Recast the data from the line containing "Click the current" through the end as a JSON list of strings, one string per line, leaving out blank lines.

── DATASET ROWS

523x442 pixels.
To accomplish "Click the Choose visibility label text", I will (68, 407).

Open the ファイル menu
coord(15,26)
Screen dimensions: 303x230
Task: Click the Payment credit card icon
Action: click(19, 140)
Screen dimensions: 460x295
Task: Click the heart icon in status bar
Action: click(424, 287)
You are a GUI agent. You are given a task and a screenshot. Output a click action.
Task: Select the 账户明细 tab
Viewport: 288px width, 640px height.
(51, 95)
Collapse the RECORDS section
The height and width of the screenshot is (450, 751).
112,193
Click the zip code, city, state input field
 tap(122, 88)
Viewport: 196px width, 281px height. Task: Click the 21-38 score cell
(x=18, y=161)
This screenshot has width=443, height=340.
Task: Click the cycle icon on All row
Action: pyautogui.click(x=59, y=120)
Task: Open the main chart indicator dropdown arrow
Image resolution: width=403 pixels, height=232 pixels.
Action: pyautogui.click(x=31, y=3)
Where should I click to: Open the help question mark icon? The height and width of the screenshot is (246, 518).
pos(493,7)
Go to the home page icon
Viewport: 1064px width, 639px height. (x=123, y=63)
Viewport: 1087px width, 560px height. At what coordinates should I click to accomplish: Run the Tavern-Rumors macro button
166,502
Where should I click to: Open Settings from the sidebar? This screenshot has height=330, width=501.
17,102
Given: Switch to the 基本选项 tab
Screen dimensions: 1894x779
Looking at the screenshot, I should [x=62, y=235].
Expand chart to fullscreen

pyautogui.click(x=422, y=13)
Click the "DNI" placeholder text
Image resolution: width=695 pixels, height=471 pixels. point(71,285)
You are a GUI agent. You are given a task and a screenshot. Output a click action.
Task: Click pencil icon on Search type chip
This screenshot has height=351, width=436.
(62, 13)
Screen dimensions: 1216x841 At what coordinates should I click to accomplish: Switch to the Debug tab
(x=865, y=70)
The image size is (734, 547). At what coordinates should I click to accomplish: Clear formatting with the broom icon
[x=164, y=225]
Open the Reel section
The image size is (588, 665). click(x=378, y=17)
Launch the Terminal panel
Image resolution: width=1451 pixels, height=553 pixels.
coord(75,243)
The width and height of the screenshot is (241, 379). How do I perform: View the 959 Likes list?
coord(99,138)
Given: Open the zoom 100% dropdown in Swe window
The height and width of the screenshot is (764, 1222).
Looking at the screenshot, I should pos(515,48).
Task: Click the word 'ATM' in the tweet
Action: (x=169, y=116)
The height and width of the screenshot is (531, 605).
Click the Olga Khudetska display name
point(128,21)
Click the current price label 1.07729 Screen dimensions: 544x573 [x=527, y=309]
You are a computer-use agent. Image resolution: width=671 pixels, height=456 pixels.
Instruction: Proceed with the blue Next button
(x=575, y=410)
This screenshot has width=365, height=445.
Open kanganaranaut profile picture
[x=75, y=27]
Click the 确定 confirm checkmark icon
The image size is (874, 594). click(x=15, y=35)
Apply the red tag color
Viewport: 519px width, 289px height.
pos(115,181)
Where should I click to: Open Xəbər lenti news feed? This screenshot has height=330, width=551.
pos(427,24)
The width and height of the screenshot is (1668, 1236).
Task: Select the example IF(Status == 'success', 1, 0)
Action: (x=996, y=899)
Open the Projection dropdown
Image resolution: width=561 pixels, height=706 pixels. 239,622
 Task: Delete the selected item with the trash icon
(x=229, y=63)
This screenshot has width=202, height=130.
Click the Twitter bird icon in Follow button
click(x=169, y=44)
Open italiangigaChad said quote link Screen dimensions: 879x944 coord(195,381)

────

- RESULT OF THIS TASK -
[
  "Click the current price label 1.07729 Screen dimensions: 544x573 [x=527, y=309]",
  "You are a computer-use agent. Image resolution: width=671 pixels, height=456 pixels.",
  "Instruction: Proceed with the blue Next button",
  "(x=575, y=410)",
  "This screenshot has width=365, height=445.",
  "Open kanganaranaut profile picture",
  "[x=75, y=27]",
  "Click the 确定 confirm checkmark icon",
  "The image size is (874, 594). click(x=15, y=35)",
  "Apply the red tag color",
  "Viewport: 519px width, 289px height.",
  "pos(115,181)",
  "Where should I click to: Open Xəbər lenti news feed? This screenshot has height=330, width=551.",
  "pos(427,24)",
  "The width and height of the screenshot is (1668, 1236).",
  "Task: Select the example IF(Status == 'success', 1, 0)",
  "Action: (x=996, y=899)",
  "Open the Projection dropdown",
  "Image resolution: width=561 pixels, height=706 pixels. 239,622",
  " Task: Delete the selected item with the trash icon",
  "(x=229, y=63)",
  "This screenshot has width=202, height=130.",
  "Click the Twitter bird icon in Follow button",
  "click(x=169, y=44)",
  "Open italiangigaChad said quote link Screen dimensions: 879x944 coord(195,381)"
]